In propositional logic, when modus ponens stands in for a syllogistic/categorical argument, with the antecedent being the conjunction of the original syllogism's premises, and the consequent the conclusion, is it the standard interpretation to regard the affirmation of the antecedent as thereby entailing the conclusion only on the assumption that the original argument was valid, i.e the validity is external to the conditional itself, as opposed to that validity somehow being transferred to the conditional so long as the antecedent-as-premises is affirmed?
And more broadly, is propositional logic just a logic of "this is what follows, assuming not only that the statements p, q, etc, are true but also that the rules of inference do actually represent valid arguments" (insofar as validity is the aim, rather than, say, causal arguments)?
In answer to Graham, I'm adding this to the original question because of the text limit for comments.
In propositional logic, syllogistic, i.e. categorical, arguments are regularly expressed using modus ponens, with the conjunction of the two premises (e.g. "all men are mortal & Socrates is a man") serving as the antecedent of the conditional, if p then q, and the consequent ("Socrates is mortal") as the conclusion.
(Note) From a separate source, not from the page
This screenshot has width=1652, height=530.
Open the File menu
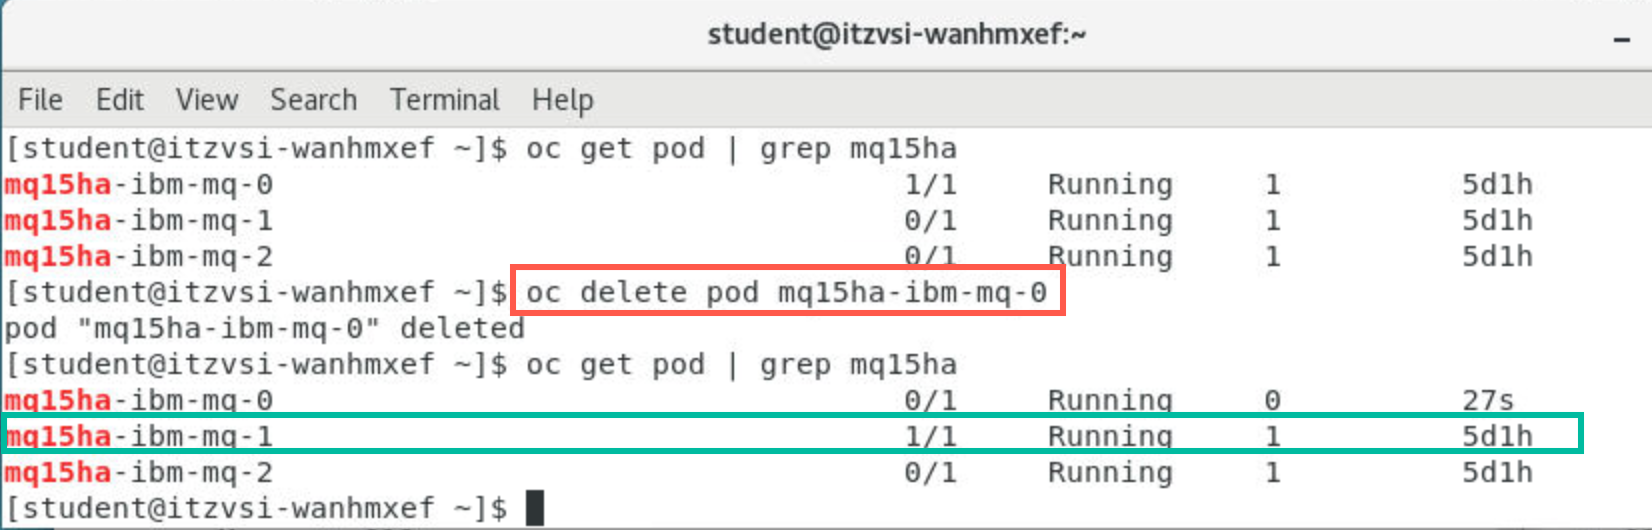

Stating this in the form of a conditional statement is recognized to not be sufficient for the conclusion to be entailed by the premises per se, but when the conjunction of the premises, 'p', is then affirmed to be true, which turns the conditional into a modus ponens argument, then the logic textbooks describe the conclusion, 'q', as then being 'inferred'. But surely this can't be the case, and my question was "is it generally recognised that this is not the case".
As an example of why this can't be so, take the enthymeme "Socrates is a man, therefore Socrates is mortal", which is an invalid argument as it stands, but if you add the missing premise "all men are mortal" then it becomes a valid syllogism, yet modus ponens doesn't differentiate between the two - so long as the premises are affirmed to be true, then the conclusion that "Socrates is mortal" can in both cases be 'inferred'. Surely this means that whatever validity there was in the original argument has not been carried over to the modus ponens formulation.
Yes, a valid syllogism doesn't ever become invalid when expressed using modus ponens, but only because the validity provided by the original logical form has disappeared (if this were not the case, then we should not be able to 'infer' a consequent that stands for a syllogism's conclusion, from the affirmation of an antecedent that stands for an enthymeme's premise, yet we can). It seems to me that the conclusion is only 'inferred' if the syllogism has already been proved outside the system and then assumed within it. And even then, what kind of inference is "this is a valid argument and its premises are true, so it's a sound argument too, which means its conclusion is also true"? This merely declares that a valid argument, made elsewhere, is sound. You don't infer something from an affirmation that something is the case, but rather, if an inference is valid to the effect that something must follow from something else, then an affirmation of that first thing entitles you to affirm, not infer, the second thing.
In other words, in a syllogism, a conclusion is true on the condition that the premises are true, only because such an argument is already valid, whereas with modus ponens, when used to express such an argument, the conclusion is only true on the condition that the premises are true AND that it's a valid argument to begin with. And affirming the antecedent merely affirms the former. If that is right, then propositional logic, which is heavily reliant on material implication, is not 'truth-preserving' in the sense that actually valid arguments are truth-preserving, i.e. where you can only go from true premises to true conclusions because there's a valid form that is prior to any claim of soundness, but instead, if we grant from the outset that certain statements are true and that certain material implications are also true, i.e. truly stand for valid arguments, then from this we can say (not 'infer' or 'conclude', except indirectly and implicitly) that other things have to be true. Again, for all I know all of this all might be commonplace, but the purpose of my original question was just to check if that was so.